People with asthma experience a variety of symptoms, including: wheezing, shortness of breath, coughing and a tightness in the chest. Often, these symptoms are brought on in response to certain stimuli. Sometimes they can come on suddenly and quickly get worse during an asthma attack.


Increased mucus in the lungs

When people have asthma, their lungs have a stronger reaction to stimuli and produce more mucus than people without the condition. Their mucus membranes swell and produce extra mucus and fluid. In addition, the muscles around the airways are constricted, which causes the airways to narrow. Breathing becomes more difficult and asthmatics can’t get enough air when they breathe, which results in a tightness in the lungs.


Types of asthma

Asthma can be triggered several ways. Symptoms can be caused by an allergic asthma reaction, such as house dust mites, pollen, animal dander, certain substances in food or medicine. Other stimuli that can cause symptoms are exhaust fumes, smoke, gasoline, perfumes, detergents or the weather.

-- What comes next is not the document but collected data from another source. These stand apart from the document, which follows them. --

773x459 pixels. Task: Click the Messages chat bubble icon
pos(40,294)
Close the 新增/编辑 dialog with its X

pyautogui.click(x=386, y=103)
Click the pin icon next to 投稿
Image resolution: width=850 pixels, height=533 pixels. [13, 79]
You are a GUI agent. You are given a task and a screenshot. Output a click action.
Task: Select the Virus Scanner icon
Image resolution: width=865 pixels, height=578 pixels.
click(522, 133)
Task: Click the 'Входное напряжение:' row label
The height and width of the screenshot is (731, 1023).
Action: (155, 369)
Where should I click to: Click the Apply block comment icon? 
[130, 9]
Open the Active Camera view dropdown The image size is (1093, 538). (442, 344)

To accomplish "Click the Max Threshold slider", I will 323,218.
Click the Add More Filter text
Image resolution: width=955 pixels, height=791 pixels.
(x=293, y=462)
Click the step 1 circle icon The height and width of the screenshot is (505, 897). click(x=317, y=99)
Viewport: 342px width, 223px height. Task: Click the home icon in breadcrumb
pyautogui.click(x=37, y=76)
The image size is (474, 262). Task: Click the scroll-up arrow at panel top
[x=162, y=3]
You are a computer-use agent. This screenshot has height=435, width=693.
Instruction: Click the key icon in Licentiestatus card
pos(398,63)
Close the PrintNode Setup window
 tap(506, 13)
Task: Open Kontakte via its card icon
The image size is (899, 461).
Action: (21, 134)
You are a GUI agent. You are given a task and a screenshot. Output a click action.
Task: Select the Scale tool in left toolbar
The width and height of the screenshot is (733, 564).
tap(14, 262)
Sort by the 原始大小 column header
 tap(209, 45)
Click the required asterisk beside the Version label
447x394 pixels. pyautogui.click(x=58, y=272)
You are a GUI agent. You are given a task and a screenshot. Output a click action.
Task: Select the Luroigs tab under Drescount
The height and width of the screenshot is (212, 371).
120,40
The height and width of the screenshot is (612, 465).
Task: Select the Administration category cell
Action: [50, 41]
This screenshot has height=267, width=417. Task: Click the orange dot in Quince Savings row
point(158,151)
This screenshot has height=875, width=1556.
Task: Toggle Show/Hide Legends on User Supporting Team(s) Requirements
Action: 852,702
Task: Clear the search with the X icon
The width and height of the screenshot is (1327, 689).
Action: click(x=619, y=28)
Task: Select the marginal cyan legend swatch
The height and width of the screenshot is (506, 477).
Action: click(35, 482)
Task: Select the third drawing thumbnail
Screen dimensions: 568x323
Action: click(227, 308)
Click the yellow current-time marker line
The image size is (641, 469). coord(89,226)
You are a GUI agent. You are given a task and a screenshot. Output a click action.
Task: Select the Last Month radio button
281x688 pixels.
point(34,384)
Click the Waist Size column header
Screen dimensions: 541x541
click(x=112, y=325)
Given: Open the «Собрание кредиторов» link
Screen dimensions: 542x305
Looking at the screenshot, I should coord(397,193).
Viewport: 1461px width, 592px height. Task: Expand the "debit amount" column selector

If someone does not have allergic asthma, then it does matter at what age the asthma began, if someone is overweight, the amount of symptoms and what kind of chronic inflammation is present in the lungs.

If someone has a specific form of asthma, they will need specific treatment, prescriptions for respiratory medication and other treatments. In addition to allergic asthma, other forms of asthma are:

  • non-allergic eosinophilic asthma
  • neutrophilic asthma
  • asthma in the elderly
  • obesity asthma


Severe asthma

If asthma symptoms are difficult to control with medication, we consider this to be severe asthma. One or two people out of 20 have severe asthma. Being overweight or obese are major problems for people with severe asthma. It is difficult to treat this kind of asthma, which can lead to permanent stenosis of the respiratory tract, as with COPD.



Asthma is not curable, but it is manageable and most patients do well with treatment.We create specialised plans to help people with severe forms of asthma.